However you quibble with the details of Harris’ line of reasoning, the key takeaway is that people often neglect that parents and offspring share genes when considering the influence parents have upon their children. I think it is important to keep this reality in mind when reading pieces like in The New York Times, The Power of Talking to Your Baby. Basically, higher socioeconomic status parents talk to their infants and toddlers more, resulting in a larger vocabulary and presumably giving their offspring a head start. This is a really big deal, and I’ve started hearing about this nugget of wisdom a lot from friends. Providence, Rhode Island, is even spending $5 million dollars to shrink the “word gap.”
Social environment and enrichment matters. The Providence project is exactly the kind of local experiment that Jim Manzi recommends in Uncontrolled. But one of Manzi’s points is that there is no silver bullet in many social science domains. Rather, there are lots of small incremental angles of improvement. And, it seems likely from the behavior genetic data that there are only going to be limited gains in terms of closing presumed intellectual gaps. A plausible, if unpalatable, possibility is that lower socioeconomic status families where there is little complex vocabulary exposure for children are this way simply because these families are disproportionately less intelligent. Adoption studies suggest that I.Q. can increase, at least up to adolescence, by switching a child from a lower (biological) to a higher socioeconomic status (adoptive). But the gap between the adoptive and biological children is not closed. The “word gap” is not going to magically transform the social landscape, though it may have an influence on the margins.

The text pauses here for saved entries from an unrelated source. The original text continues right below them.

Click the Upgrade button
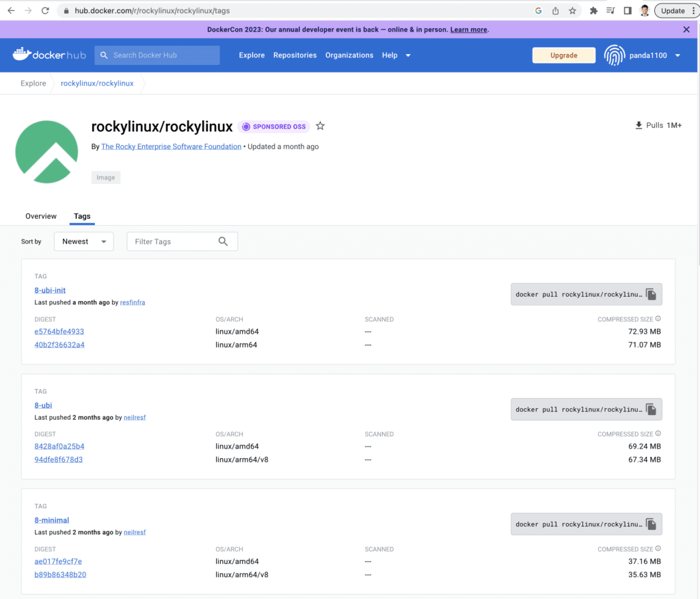The height and width of the screenshot is (599, 700). (563, 55)
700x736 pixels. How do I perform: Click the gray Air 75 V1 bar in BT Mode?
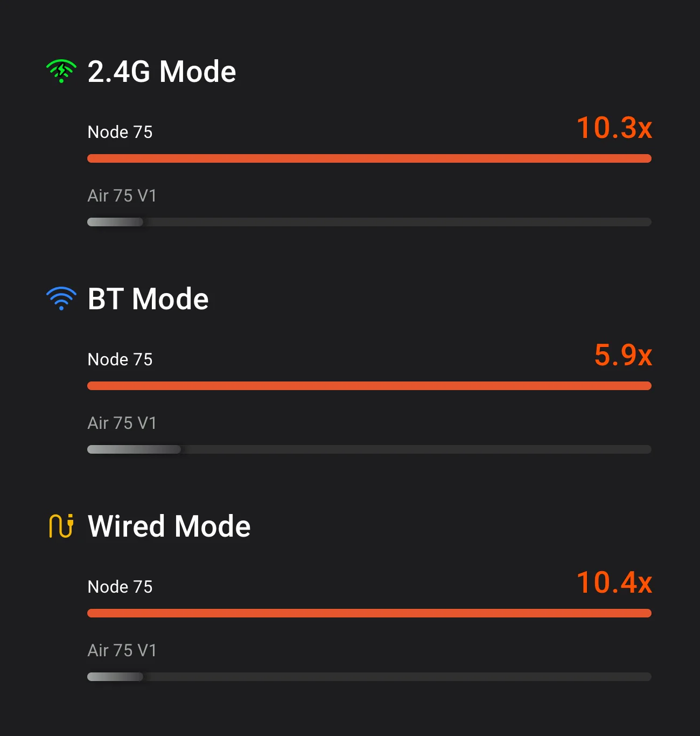(x=134, y=449)
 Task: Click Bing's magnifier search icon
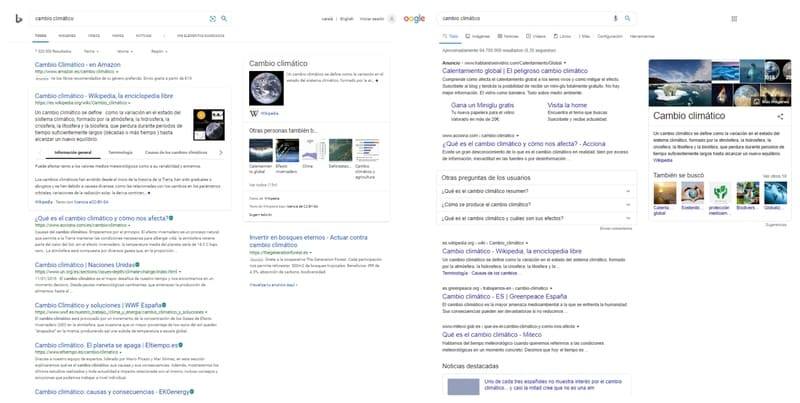(x=223, y=18)
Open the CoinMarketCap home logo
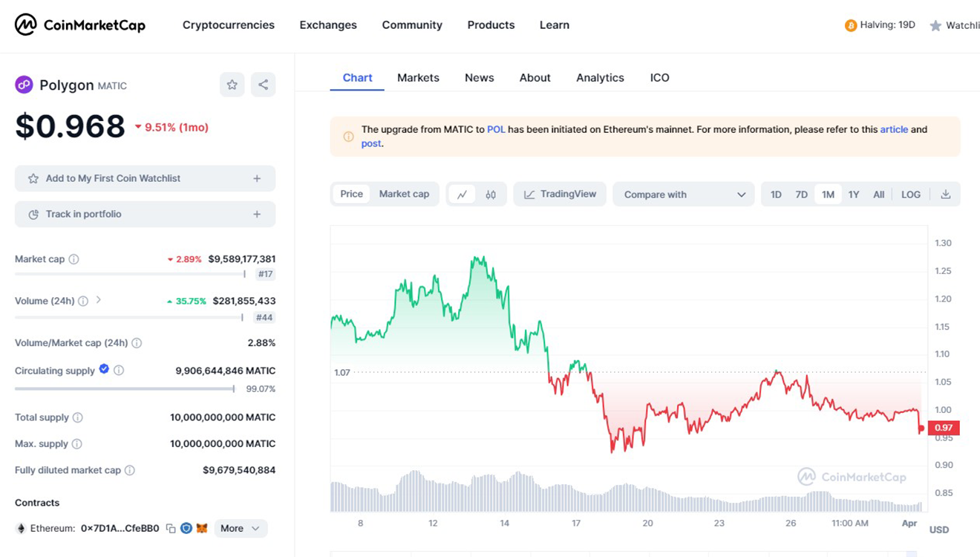 point(80,25)

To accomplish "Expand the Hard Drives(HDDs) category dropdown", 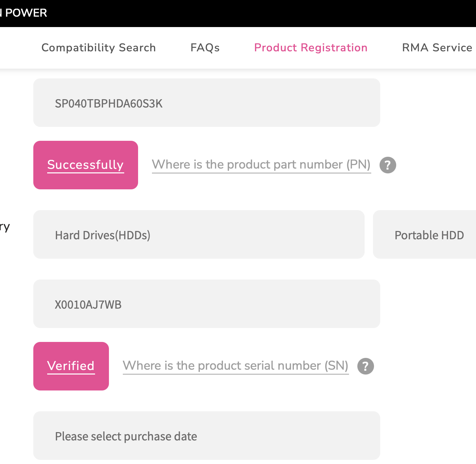I will click(x=199, y=234).
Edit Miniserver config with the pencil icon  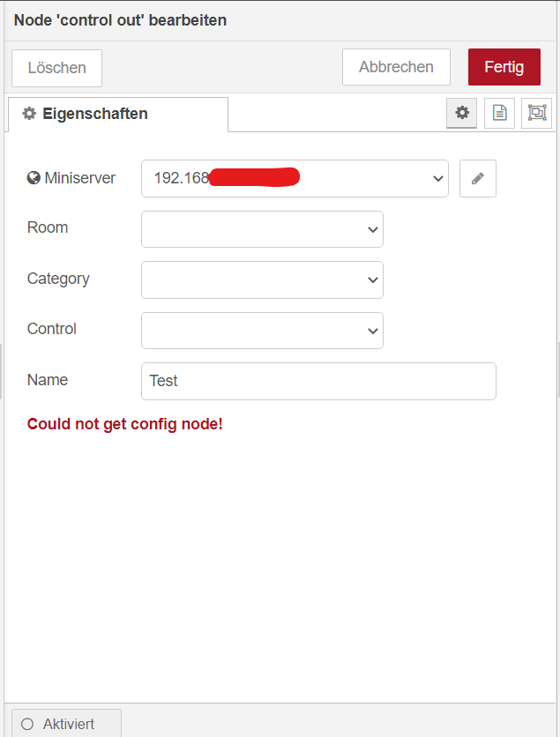click(x=478, y=178)
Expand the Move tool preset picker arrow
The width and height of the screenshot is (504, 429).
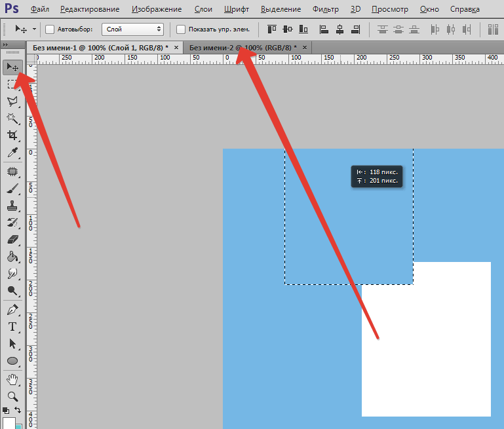tap(34, 29)
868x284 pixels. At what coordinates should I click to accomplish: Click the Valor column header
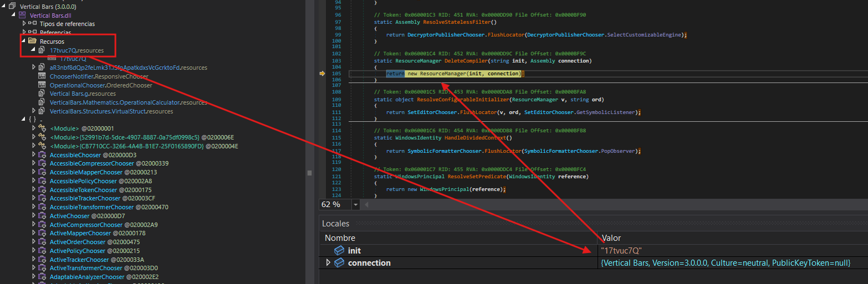(x=611, y=237)
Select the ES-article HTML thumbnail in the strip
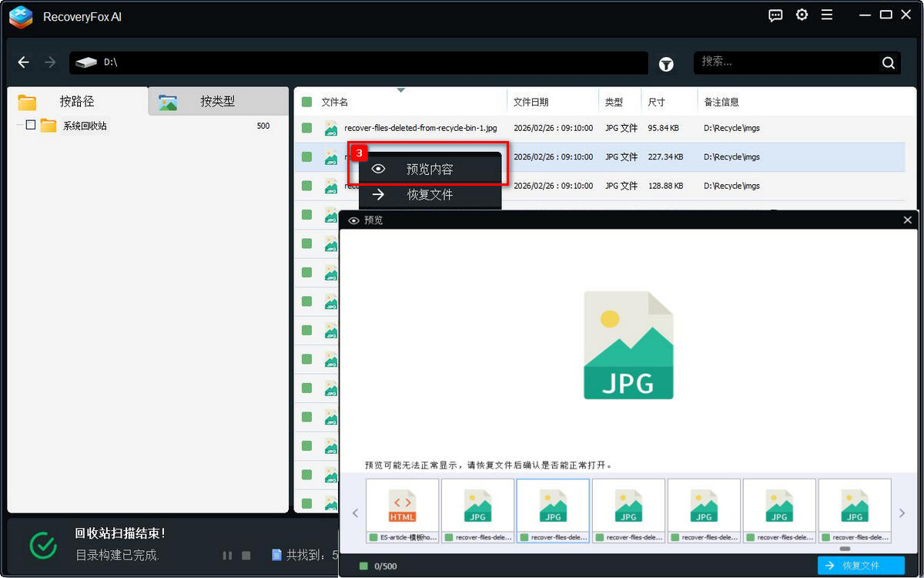Screen dimensions: 924x578 401,510
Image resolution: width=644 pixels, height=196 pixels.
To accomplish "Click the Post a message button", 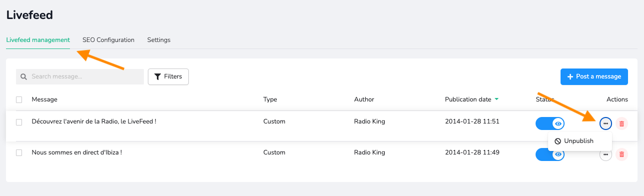I will pyautogui.click(x=594, y=77).
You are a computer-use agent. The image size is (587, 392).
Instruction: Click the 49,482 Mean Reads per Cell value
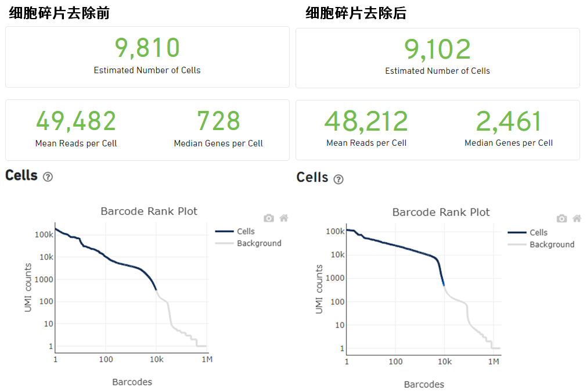pyautogui.click(x=76, y=121)
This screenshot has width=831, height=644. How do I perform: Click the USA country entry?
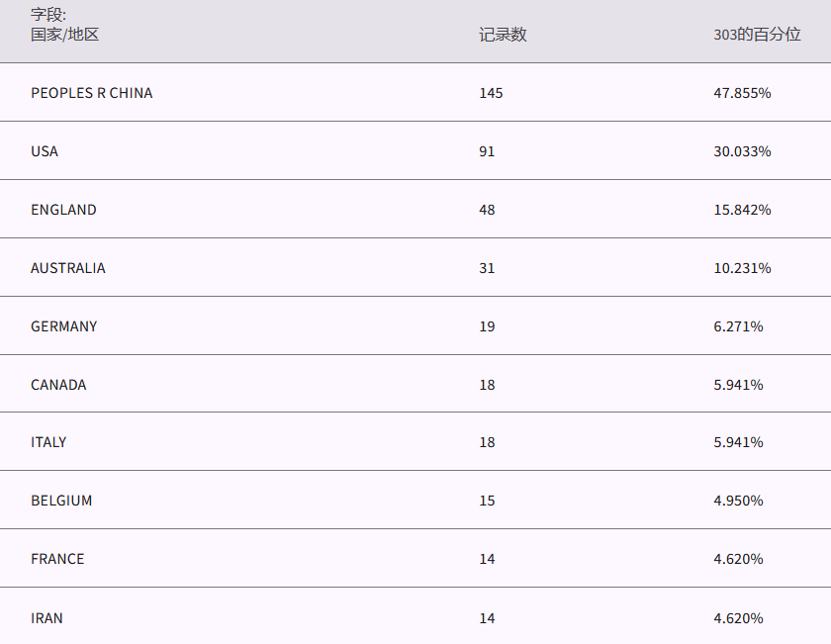(x=45, y=151)
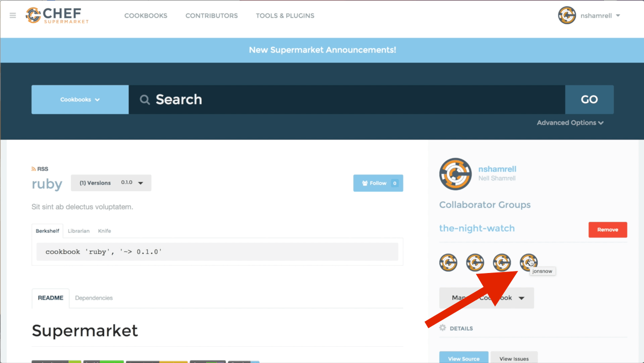Open the Dependencies tab
Viewport: 644px width, 363px height.
point(94,298)
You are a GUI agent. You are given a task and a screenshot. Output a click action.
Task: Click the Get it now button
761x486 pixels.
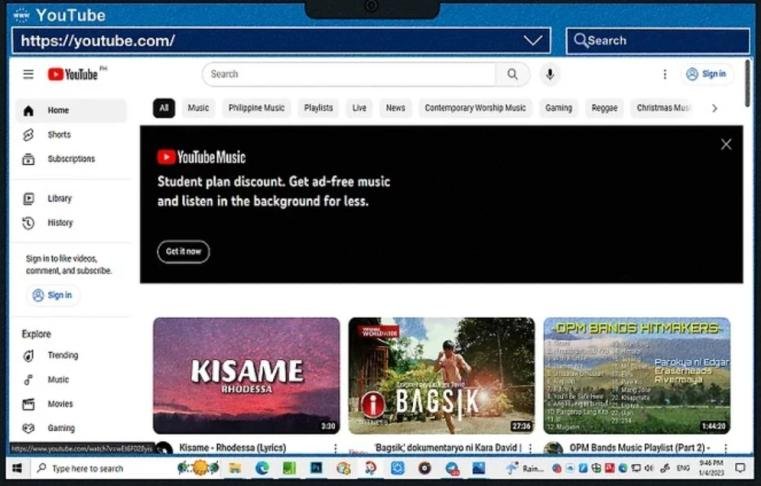coord(183,252)
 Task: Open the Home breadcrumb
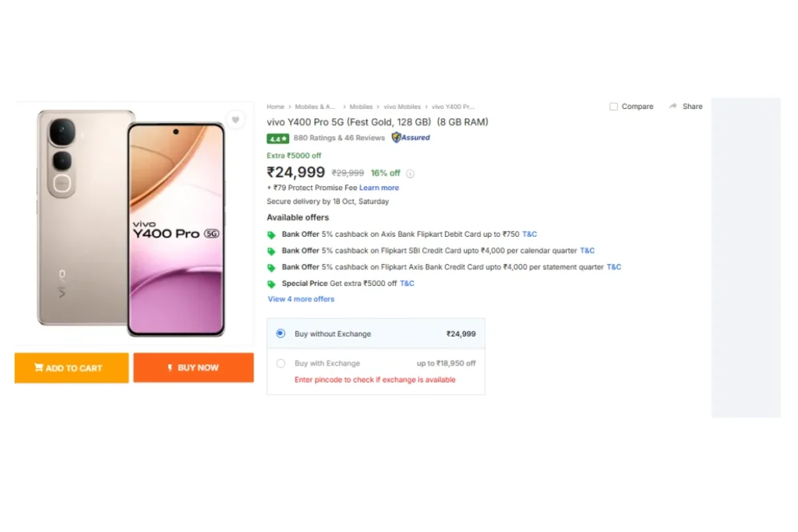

Finally, I have to also be a killjoy and point out that these early life interventions often have a track record of diminishing returns. I am aware of the Perry Preschool Project, and I hope that that pans out, but looking into it it seems that the hopes of many rest on only a few cases. The reason that early gains are often extinguished is that people mature into unstable environments where their initial dispositions may lead them toward choices which prevent them from flourishing. If we’re serious about intervention in the lives of the lower socioeconomic segments of the population we need to get serious in a Nordic fashion: cradle to grave. It seems to me that these periodic enthusiasms for a particular didactic technique reflect the reality that we’re looking for a magical return-on-investment solution. There may be no such thing.
* I am aware that this component may mask epistatic genetic effects.